Gemäß § 278 S. 1 BGB hat der Geschäftsherr ein Verschulden der Personen, deren er sich zur Erfüllung seiner Verbindlichkeit bedient, in gleichem Umfang zu vertreten wie ein eigenes Verschulden. Berücksichtigten die Verträge, welche die von der Gesellschaft unterstützte und beratene Klägerin im Zusammenhang mit der Finanzierung schloss, nicht hinreichend die Interessen der Klägerin, sahen sie etwa ungesicherte Vorleistungen vor, war der Rückzahlungsanspruch der Klägerin im Falle eines Scheiterns des Antrags auf Fördermittel oder des Darlehensvertrages nicht hinreichend gesichert oder war der Vertragspartner erkennbar unseriös, hat die Gesellschaft für daraus entstandene Schäden einzustehen.

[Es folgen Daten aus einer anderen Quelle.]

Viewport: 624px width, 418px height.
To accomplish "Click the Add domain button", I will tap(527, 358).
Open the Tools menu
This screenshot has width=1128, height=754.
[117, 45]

Gleiches gilt, wenn die Beratungsleistungen der Gesellschaft unzulänglich waren, etwa weil sie die Klägerin nicht über die mit den ungesicherten Vorleistungen oder der fehlenden Absicherung des Rückzahlungsanspruchs verbundenen Risiken aufgeklärt hat. Eines zusätzlichen Anspruchs gegen den Beklagten als den Erfüllungsgehilfen der Gesellschaft bedarf es nicht. Nach allgemeinen Grundsätzen haftet der Erfüllungsgehilfe dem Vertragspartner seines Geschäftsherrn nicht unmittelbar. Das gilt auch dann, wenn der Vertragspartner den Erfüllungsgehilfen mit ausgewählt hat oder sich – wie hier – ausdrücklich mit dem Einsatz eines bestimmten Erfüllungsgehilfen einverstanden erklärt hat.“
Nicht weiter thematisiert hat der BGH die Frage, ob R der K nicht aus einem eigenen Schuldverhältnis aus den §§ 311 III, 241 II BGB haftet, weil er Vermögensbetreuungspflichten gegenüber K übernommen hat. Im Ergebnis scheint der BGH eine solche Haftung freilich nicht zu wollen. Erkennbar möchte er die Relativität von Schuldverhältnissen und die daraus folgende Haftungsverteilung im vorliegenden Fall nicht durchbrechen.